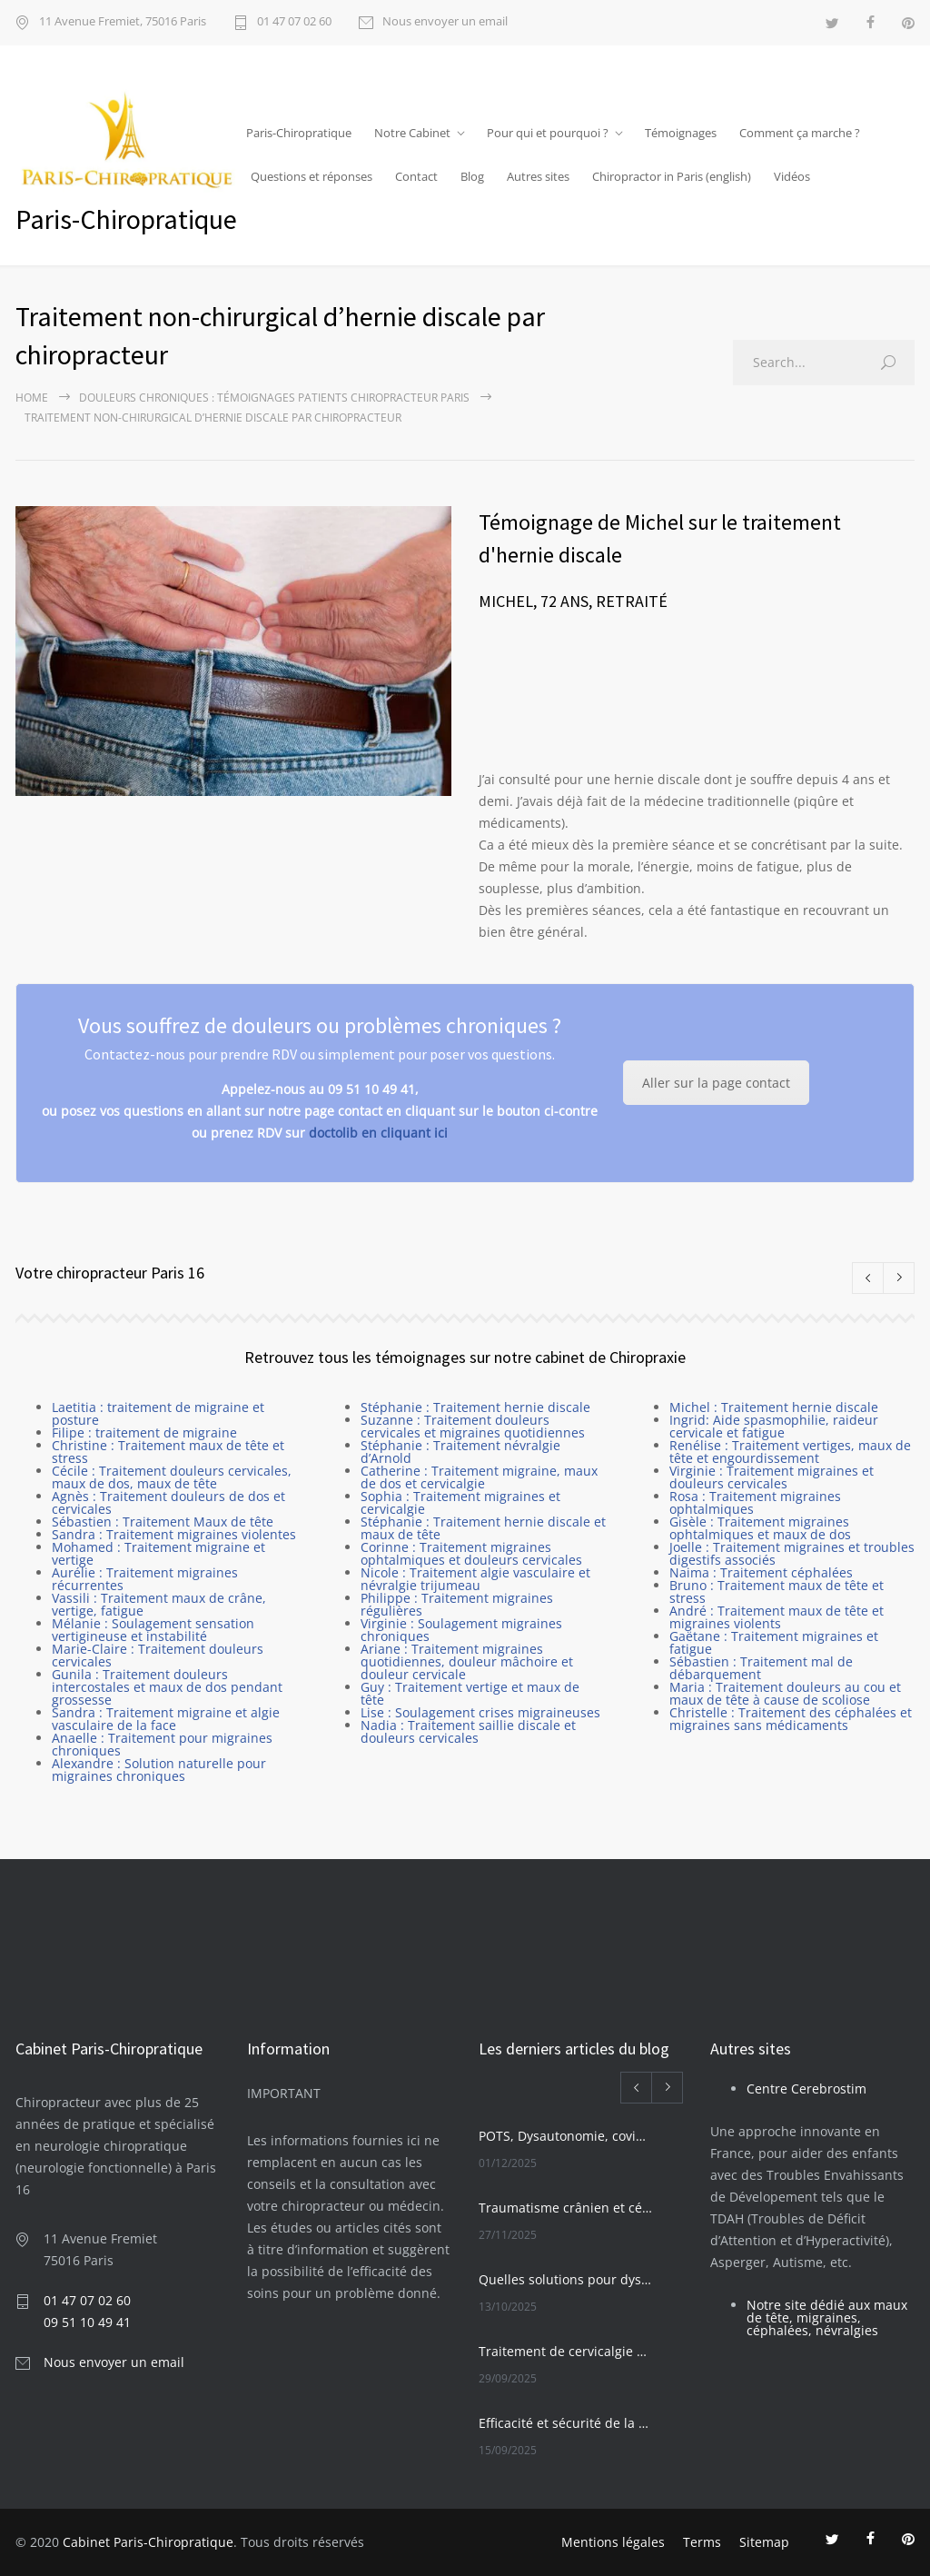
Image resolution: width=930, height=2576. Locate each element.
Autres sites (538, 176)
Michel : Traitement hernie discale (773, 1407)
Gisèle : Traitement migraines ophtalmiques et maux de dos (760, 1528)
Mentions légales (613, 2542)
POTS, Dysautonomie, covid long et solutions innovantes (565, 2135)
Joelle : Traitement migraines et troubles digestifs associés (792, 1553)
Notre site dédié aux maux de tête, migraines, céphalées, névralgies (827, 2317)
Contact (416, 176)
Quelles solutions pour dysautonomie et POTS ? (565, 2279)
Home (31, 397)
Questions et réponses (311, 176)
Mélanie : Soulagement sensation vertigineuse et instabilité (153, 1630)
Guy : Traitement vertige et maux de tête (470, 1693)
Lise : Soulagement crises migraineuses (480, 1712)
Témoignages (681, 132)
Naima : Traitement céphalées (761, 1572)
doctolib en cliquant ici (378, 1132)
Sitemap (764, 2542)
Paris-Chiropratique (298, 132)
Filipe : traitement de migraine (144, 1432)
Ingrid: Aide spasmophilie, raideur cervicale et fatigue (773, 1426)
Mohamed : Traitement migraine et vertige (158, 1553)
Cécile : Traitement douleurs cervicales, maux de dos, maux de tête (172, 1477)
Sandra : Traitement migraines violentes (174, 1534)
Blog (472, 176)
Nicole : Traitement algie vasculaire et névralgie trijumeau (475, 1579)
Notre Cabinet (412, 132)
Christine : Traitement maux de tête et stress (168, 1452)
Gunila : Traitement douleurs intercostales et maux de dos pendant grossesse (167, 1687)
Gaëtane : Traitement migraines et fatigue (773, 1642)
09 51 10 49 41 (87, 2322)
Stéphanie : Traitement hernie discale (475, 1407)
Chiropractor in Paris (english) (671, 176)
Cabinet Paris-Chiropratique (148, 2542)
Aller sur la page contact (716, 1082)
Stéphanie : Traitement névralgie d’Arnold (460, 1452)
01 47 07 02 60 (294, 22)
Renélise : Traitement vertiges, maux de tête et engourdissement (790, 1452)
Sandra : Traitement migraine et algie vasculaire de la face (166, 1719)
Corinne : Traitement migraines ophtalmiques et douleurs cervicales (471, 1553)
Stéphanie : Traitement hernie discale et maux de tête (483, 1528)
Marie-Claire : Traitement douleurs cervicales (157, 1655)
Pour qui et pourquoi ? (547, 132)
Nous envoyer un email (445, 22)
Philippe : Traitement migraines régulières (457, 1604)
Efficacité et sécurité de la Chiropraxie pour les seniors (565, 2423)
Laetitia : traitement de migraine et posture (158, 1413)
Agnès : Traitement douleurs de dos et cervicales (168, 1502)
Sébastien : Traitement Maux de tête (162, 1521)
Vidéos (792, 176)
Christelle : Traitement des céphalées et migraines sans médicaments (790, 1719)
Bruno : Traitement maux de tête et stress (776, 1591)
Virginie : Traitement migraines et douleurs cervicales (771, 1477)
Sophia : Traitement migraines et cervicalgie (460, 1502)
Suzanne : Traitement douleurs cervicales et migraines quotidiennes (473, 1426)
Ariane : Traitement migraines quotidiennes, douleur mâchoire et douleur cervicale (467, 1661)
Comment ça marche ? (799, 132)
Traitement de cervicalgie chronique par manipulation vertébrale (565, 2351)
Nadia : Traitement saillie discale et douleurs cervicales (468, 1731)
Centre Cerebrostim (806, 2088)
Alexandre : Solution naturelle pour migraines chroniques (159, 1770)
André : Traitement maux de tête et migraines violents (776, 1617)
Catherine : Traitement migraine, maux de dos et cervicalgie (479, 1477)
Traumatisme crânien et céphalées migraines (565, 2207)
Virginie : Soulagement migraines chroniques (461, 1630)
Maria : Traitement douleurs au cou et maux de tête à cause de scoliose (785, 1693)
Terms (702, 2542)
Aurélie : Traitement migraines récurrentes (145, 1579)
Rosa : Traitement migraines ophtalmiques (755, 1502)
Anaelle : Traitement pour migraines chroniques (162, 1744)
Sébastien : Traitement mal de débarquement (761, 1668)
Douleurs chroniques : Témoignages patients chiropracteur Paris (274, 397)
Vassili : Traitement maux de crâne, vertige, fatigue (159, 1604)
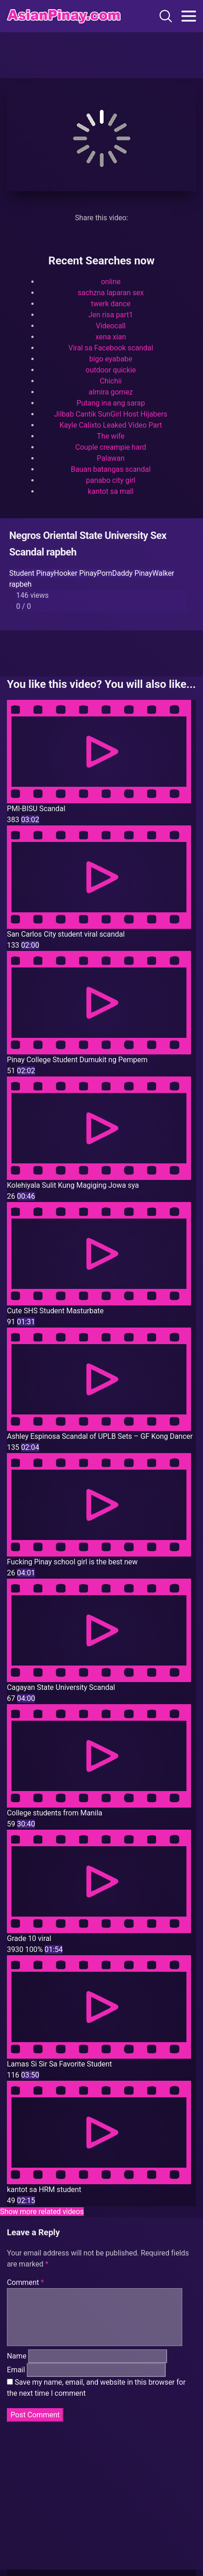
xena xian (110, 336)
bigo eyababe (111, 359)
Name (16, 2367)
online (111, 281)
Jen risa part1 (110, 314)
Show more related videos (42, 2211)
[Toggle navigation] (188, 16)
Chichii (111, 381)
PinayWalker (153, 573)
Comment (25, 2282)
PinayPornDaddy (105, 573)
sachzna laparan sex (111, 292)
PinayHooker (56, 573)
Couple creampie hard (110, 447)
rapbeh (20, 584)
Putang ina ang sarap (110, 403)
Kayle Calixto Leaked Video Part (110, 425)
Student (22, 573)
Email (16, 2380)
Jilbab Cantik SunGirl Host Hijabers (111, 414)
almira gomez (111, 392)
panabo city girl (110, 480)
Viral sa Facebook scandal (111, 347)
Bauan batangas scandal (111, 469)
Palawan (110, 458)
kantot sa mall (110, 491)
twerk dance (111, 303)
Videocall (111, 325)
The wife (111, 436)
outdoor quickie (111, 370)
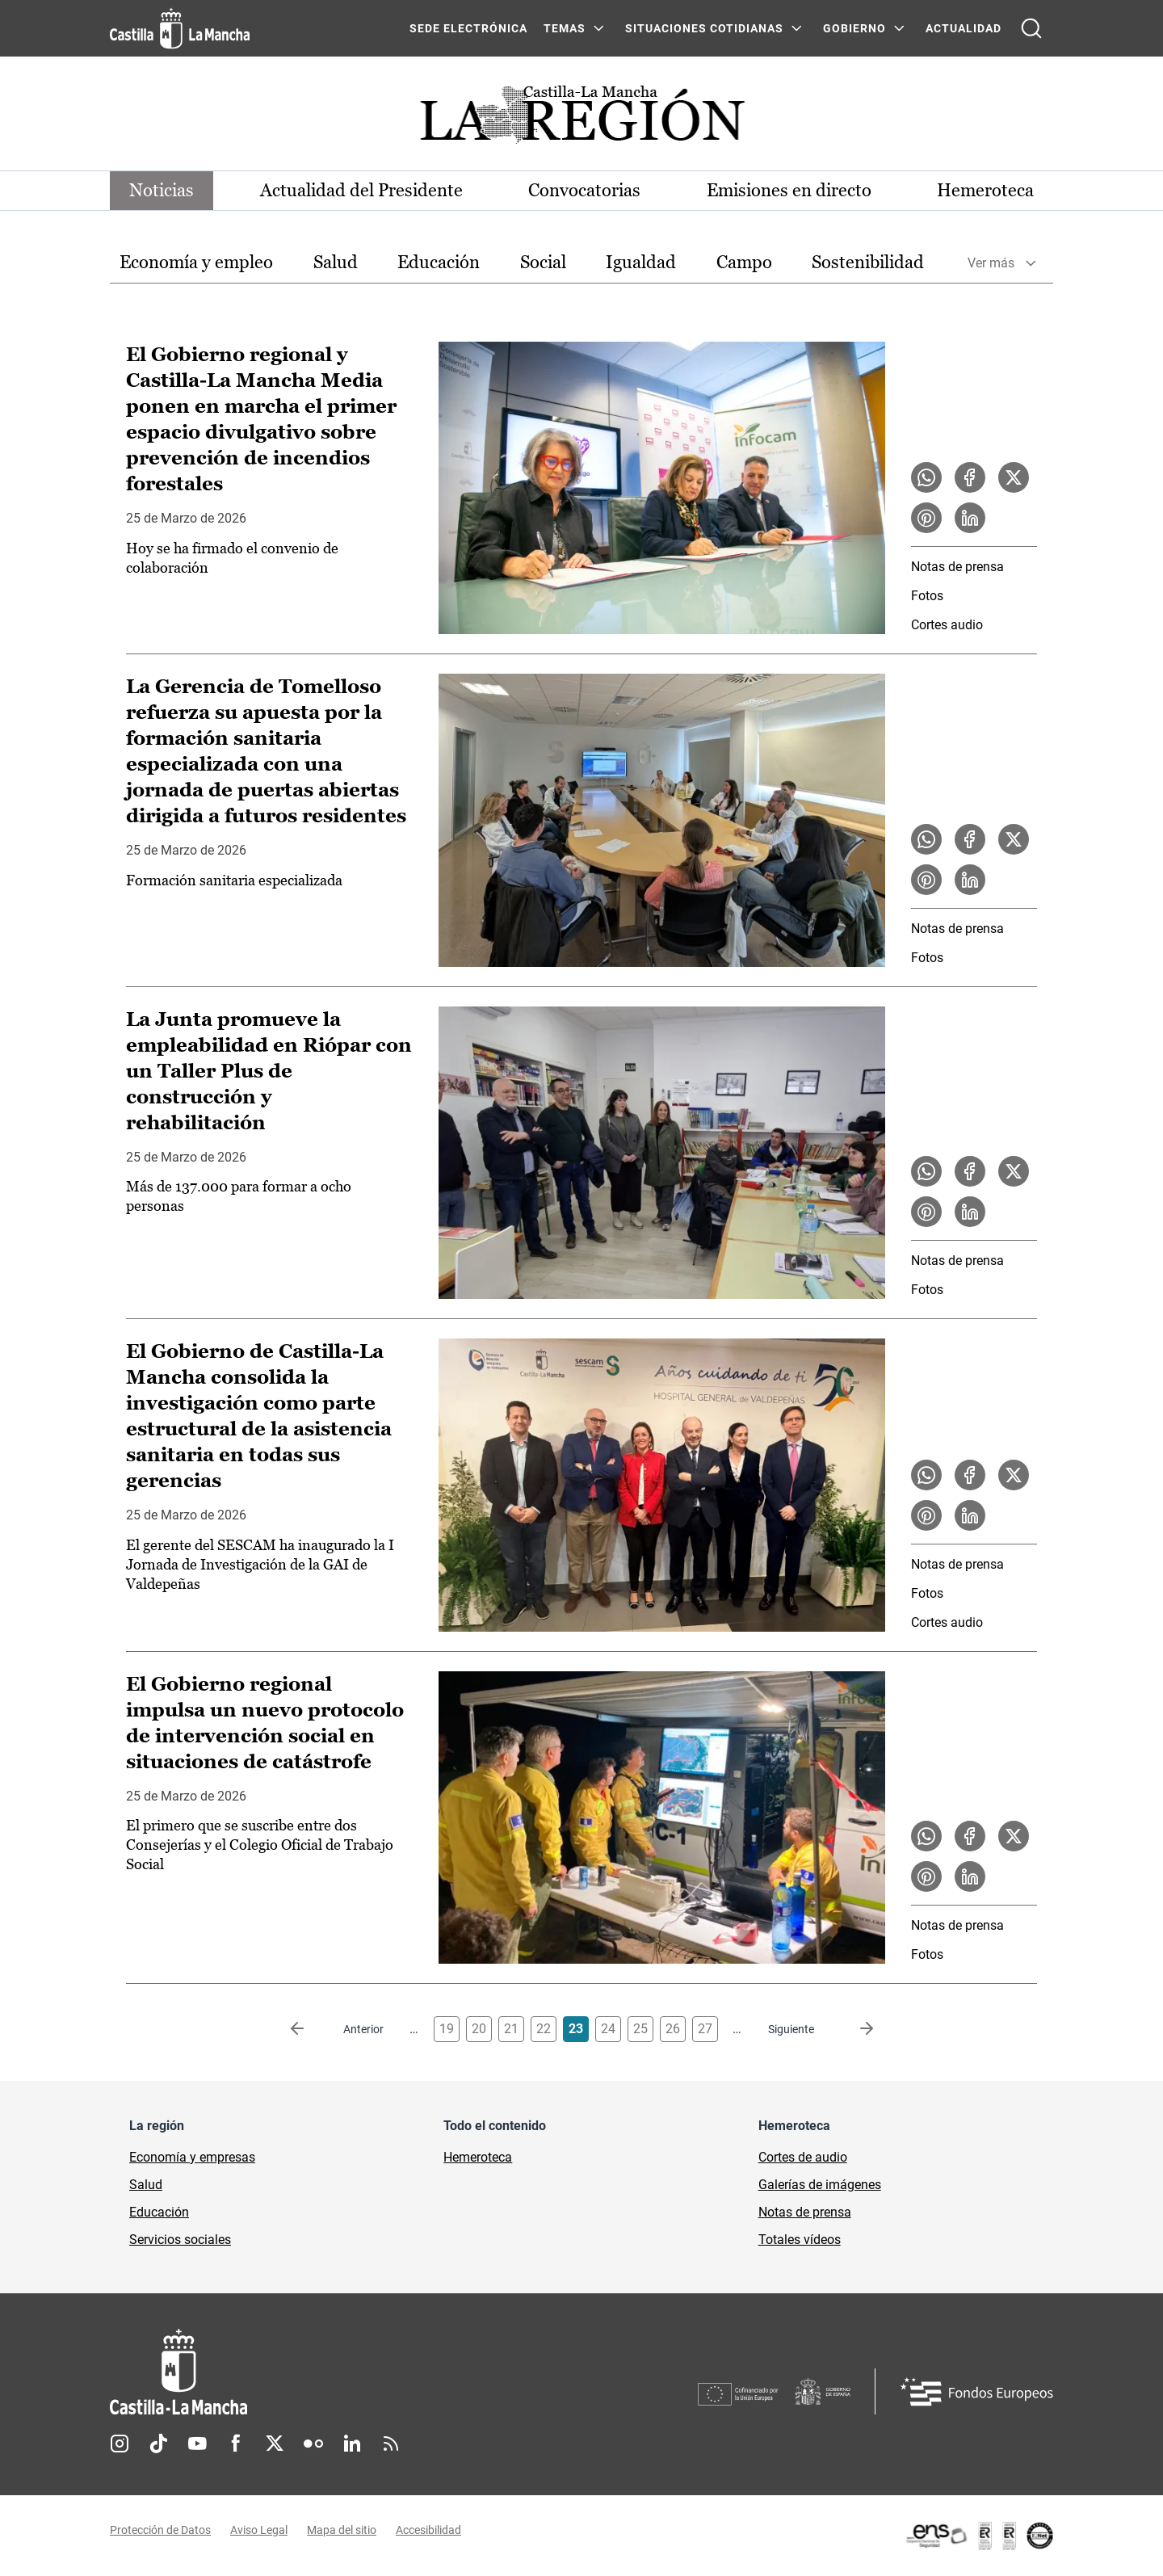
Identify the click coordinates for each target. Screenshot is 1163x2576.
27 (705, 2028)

++++

Exactly as written, repeat the lines from the beginning of the entries up to and including the line with "Lise : Soulagement", but not the pictures.

## Expected answer
Image resolution: width=930, height=2576. Locate each element.
Autres sites (538, 176)
Michel : Traitement hernie discale (773, 1407)
Gisèle : Traitement migraines ophtalmiques et maux de dos (760, 1528)
Mentions légales (613, 2542)
POTS, Dysautonomie, covid long et solutions innovantes (565, 2135)
Joelle : Traitement migraines et troubles digestifs associés (792, 1553)
Notre site dédié aux maux de tête, migraines, céphalées, névralgies (827, 2317)
Contact (416, 176)
Quelles solutions pour dysautonomie et POTS ? (565, 2279)
Home (31, 397)
Questions et réponses (311, 176)
Mélanie : Soulagement sensation vertigineuse et instabilité (153, 1630)
Guy : Traitement vertige et maux de tête (470, 1693)
Lise : Soulagement crises migraineuses (480, 1712)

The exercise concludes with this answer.